▶ Page text:
########################################
With no UK economic data releases of note yesterday, any sterling movements were likely to be caused by events elsewhere. And so it proved, for it climbed ever-so-slightly higher against the euro in anticipation of the ECB interest rate decision later today, and weakened against the dollar following reports that the US Treasury yield pushed through the 3% barrier.

Today is a little busier in the UK, with the finance mortgage approvals for March coming in. They are expected to have dipped from 38,100 to 37,100. We will also see the CBI distributive trades for April. From -8 in March, they are expected to have pushed up to 5.

It is worth looking at the chart below which shows sterling’s movements against the dollar over the previous month. You can clearly see how quickly things can change.

From To


EUR: ECB interest rate expected to remain the same

The ECB meet later this morning and attention will be focused on what Draghi says in the subsequent press conference. It is known that a strong euro – especially against the dollar – has negatively impacted export growth in recent times and so Draghi might take measures to try and encourage weakness tomorrow.

That is a fairly cynical view to take, but the ECB’s President certainly does have history for talking the euro down; it will certainly be interesting to see what he makes of recent economic data that has come from the eurozone which appears to suggest economic forecasts at the start of the year might have been a little on the optimistic side.

We will also see the Gfk consumer confidence reading from Germany which is expected to dip a little to 10.8 in May from 10.9 the month before. However, it would be no surprise were this to come in below expectations given recent releases.

USD: US Treasury yields news still supports the dollar

The dollar enjoyed yet another positive day against sterling, the euro and a basket of currencies. Investors are still buoyed by the US Treasury yields pushing through the psychological barrier of 3% and it has encouraged the viewpoint that the Federal Reserve will take action that will prove positive for the dollar.

Like elsewhere, it was quiet in the US for economic data, but today we will see durable goods orders for March, as well as initial jobless claims up to 21 April. They are expected to have dipped a little, from 232,000 to 230,000.

The key release of the week comes tomorrow, with the GDP growth rate for the first quarter of 2018 on the schedule. Economists have forecast a dip from 2.9% to 2% and it will be interesting to see what the actual figures comes in at.
########################################
▶ Exercise aim:
According to the currency market update, what level are UK mortgage approvals for March expected to fall to?

▶ Data extract:
########################################
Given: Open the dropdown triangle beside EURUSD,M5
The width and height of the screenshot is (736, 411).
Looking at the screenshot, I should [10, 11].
########################################
▶ Problem solution:
37,100, down from 38,100.